## The request
Starting at the first entry and ending at the line that contains "Action: coord(207,118)", switch "Deselect All" to "Select All" and write those lines out again with nothing else changed.

## Supplied material
"""

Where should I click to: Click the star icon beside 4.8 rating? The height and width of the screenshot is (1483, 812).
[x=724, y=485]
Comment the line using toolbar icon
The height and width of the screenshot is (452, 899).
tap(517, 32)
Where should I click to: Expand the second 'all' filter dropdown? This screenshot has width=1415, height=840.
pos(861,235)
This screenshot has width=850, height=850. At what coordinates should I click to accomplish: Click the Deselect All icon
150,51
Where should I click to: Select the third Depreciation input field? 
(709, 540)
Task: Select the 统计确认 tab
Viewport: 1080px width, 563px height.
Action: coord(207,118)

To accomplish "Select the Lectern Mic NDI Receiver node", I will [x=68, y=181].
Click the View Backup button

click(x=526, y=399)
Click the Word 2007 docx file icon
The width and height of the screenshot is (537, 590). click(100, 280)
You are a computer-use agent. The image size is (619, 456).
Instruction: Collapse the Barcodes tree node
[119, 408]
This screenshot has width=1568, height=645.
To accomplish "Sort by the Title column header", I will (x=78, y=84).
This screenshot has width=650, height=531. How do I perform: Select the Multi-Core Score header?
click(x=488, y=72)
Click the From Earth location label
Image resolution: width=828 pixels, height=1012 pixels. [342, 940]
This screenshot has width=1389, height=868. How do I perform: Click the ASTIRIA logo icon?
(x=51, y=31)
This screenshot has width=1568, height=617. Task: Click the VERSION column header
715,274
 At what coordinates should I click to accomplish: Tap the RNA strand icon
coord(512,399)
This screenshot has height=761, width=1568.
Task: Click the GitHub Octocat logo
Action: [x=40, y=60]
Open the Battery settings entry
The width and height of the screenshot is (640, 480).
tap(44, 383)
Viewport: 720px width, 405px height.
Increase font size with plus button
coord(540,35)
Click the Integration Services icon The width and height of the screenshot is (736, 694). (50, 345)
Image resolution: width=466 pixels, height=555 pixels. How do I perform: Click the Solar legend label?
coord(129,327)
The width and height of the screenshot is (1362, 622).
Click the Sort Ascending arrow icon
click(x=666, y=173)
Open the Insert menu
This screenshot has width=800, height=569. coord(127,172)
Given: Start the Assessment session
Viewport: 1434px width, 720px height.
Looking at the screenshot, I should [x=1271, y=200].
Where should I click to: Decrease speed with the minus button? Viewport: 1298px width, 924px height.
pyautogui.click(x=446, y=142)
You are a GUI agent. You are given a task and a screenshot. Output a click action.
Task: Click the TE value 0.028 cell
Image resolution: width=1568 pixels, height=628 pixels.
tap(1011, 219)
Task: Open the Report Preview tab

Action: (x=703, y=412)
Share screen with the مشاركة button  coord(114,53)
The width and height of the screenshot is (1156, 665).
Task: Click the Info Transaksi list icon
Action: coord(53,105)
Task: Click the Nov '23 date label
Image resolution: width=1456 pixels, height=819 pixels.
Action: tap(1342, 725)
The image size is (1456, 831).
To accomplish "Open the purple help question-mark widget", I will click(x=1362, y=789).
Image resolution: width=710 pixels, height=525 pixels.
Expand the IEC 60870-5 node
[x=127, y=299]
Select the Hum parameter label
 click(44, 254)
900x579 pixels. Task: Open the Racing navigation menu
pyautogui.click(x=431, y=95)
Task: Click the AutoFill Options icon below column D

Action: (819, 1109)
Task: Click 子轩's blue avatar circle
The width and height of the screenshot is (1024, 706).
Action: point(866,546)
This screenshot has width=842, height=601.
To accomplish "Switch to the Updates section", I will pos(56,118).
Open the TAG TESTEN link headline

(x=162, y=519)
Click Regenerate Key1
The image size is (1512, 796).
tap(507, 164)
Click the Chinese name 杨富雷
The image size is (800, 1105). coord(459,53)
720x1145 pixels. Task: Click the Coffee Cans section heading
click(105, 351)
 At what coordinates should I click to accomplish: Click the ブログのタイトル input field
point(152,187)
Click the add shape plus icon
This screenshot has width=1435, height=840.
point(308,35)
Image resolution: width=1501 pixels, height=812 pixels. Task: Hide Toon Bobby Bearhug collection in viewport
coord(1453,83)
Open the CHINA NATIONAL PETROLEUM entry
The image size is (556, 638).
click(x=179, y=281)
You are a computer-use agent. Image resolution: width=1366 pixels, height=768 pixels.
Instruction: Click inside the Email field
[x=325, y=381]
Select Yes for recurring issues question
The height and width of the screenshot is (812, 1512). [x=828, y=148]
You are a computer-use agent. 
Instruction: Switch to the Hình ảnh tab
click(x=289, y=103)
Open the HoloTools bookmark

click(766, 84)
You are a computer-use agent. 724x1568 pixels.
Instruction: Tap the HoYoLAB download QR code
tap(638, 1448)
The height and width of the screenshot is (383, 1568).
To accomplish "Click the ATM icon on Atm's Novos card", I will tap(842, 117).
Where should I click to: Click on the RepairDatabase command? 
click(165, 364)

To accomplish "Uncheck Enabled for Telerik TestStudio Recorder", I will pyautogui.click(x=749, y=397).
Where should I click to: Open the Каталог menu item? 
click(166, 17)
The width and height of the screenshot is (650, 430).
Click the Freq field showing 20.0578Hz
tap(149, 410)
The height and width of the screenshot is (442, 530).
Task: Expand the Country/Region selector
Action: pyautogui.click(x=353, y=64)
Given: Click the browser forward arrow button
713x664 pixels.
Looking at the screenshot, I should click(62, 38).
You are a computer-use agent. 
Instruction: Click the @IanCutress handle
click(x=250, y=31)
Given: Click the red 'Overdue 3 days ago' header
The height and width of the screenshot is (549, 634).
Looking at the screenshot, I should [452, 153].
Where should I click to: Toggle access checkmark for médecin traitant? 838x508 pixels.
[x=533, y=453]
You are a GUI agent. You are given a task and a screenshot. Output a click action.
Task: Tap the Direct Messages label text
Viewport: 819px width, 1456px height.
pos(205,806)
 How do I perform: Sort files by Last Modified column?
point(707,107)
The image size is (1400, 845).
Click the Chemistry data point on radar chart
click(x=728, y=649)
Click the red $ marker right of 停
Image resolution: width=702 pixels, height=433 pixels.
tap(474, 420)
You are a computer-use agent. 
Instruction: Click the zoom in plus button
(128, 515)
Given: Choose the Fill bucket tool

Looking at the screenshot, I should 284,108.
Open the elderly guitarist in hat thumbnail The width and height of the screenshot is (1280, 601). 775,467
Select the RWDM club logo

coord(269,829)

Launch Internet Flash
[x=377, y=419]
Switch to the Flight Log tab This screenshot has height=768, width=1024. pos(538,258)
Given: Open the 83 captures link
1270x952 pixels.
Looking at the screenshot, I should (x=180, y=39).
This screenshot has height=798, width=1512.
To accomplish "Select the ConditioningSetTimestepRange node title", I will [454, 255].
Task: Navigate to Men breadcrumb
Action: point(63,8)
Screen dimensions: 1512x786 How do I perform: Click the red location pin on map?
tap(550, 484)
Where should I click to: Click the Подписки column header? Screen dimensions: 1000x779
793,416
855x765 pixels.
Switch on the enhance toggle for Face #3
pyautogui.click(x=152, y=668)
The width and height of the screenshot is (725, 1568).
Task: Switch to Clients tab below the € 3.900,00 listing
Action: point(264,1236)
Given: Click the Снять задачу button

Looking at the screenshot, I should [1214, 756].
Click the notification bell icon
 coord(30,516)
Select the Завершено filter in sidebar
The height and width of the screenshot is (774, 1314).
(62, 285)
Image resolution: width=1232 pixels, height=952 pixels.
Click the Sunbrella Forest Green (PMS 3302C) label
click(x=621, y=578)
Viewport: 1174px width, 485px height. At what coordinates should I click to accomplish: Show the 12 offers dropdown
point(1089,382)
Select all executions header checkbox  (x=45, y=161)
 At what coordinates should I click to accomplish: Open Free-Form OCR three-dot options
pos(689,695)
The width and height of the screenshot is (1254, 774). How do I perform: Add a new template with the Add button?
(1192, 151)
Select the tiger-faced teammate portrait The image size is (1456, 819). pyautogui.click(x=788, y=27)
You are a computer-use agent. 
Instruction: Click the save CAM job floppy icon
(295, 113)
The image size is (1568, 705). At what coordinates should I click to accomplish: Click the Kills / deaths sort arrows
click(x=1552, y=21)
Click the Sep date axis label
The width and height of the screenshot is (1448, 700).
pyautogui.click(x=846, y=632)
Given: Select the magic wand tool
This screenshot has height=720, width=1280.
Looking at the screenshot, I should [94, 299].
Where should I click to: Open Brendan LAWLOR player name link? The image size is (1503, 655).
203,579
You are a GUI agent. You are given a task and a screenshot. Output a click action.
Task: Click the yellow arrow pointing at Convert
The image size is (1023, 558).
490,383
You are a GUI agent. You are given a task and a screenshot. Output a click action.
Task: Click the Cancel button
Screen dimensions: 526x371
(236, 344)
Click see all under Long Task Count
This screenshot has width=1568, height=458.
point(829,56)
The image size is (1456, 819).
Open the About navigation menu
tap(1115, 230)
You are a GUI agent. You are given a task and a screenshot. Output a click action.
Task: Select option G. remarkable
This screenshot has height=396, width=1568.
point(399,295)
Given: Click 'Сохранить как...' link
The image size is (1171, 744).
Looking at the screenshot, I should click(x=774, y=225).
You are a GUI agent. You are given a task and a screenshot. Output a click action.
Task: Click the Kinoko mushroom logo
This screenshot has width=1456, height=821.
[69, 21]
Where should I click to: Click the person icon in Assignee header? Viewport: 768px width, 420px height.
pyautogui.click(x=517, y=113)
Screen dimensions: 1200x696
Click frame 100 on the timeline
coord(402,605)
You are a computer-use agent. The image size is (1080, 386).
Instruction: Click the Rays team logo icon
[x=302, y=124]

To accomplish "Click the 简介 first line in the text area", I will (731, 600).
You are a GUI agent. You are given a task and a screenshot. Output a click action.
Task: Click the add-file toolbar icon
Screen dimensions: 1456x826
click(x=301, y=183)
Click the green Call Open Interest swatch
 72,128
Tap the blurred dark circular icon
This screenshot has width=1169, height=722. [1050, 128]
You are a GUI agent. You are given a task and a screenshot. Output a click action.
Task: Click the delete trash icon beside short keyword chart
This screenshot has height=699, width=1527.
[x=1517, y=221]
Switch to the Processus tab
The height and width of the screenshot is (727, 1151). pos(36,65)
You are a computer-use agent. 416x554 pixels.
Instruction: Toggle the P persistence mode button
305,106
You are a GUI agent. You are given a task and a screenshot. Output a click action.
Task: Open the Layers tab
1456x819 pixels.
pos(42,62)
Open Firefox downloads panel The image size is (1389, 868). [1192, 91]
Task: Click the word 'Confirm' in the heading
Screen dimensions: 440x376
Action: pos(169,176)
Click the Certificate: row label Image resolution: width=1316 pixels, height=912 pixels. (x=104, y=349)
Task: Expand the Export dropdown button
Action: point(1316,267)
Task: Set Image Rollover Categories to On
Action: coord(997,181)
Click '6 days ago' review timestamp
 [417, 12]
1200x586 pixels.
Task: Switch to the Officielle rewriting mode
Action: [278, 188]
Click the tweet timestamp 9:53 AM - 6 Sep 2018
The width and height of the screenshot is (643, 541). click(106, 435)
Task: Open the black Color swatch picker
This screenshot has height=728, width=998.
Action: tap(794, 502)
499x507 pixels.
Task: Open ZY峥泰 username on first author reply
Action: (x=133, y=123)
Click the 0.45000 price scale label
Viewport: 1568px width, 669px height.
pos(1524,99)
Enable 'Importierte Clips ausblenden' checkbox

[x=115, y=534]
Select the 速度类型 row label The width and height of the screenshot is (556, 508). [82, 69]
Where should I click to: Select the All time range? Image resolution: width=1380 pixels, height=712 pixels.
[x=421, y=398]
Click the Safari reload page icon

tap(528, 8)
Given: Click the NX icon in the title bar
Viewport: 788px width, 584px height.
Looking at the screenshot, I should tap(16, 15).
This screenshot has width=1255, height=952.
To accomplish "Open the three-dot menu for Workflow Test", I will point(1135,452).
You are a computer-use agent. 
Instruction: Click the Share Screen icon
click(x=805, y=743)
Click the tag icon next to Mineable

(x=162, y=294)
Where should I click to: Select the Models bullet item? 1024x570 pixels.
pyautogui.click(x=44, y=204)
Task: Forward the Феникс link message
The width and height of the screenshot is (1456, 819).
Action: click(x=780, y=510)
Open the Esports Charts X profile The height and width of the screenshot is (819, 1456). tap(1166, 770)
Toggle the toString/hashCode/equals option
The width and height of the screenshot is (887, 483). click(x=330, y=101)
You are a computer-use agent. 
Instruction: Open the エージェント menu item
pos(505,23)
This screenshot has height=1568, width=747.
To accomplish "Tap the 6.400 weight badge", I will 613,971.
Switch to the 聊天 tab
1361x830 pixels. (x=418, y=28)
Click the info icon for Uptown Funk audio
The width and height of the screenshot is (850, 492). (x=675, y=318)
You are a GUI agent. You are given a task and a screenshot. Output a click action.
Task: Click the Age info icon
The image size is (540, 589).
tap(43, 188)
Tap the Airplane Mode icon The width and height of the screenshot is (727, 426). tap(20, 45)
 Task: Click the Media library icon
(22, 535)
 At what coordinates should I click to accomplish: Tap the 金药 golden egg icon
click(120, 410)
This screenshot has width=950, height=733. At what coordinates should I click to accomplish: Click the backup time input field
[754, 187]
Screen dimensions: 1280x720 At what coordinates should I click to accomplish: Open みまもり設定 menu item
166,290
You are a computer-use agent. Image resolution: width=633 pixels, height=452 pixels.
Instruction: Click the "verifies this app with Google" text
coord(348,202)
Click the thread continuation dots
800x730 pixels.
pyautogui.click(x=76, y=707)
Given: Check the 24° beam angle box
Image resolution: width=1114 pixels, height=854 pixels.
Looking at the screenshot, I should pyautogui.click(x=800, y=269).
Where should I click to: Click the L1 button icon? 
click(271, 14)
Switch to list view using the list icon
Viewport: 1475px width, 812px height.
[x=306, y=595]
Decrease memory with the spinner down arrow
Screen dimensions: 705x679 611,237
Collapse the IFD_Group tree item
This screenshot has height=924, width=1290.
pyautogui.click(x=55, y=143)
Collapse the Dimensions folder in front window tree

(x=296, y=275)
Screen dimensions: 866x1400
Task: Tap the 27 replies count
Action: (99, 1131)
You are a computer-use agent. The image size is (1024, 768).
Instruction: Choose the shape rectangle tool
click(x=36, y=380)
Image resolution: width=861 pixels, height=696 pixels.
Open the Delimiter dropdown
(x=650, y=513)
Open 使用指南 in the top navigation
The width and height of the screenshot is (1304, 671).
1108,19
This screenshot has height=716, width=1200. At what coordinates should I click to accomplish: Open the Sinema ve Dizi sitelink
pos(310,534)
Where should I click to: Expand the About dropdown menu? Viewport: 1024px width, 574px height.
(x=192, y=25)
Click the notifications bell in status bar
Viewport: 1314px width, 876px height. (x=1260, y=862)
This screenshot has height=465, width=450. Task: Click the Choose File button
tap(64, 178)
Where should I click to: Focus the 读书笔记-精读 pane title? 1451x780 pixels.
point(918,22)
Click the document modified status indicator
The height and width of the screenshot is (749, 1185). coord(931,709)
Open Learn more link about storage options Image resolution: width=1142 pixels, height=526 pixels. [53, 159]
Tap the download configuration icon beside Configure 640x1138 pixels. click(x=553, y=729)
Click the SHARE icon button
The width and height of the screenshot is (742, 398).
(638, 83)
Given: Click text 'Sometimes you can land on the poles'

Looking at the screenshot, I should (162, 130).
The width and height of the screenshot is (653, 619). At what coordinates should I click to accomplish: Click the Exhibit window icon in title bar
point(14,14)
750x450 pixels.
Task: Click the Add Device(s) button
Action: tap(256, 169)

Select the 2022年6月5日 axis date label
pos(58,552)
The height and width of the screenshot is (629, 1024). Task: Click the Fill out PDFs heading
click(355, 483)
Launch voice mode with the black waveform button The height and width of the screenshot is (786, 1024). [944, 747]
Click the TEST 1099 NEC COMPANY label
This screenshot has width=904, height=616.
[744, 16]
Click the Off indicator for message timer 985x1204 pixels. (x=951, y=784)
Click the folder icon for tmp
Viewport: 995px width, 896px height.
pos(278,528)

"""

## Answer in full
Where should I click to: Click the star icon beside 4.8 rating? The height and width of the screenshot is (1483, 812).
[x=724, y=485]
Comment the line using toolbar icon
The height and width of the screenshot is (452, 899).
tap(517, 32)
Where should I click to: Expand the second 'all' filter dropdown? This screenshot has width=1415, height=840.
pos(861,235)
This screenshot has width=850, height=850. At what coordinates should I click to accomplish: Click the Select All icon
150,51
Where should I click to: Select the third Depreciation input field? 
(709, 540)
Task: Select the 统计确认 tab
Viewport: 1080px width, 563px height.
Action: coord(207,118)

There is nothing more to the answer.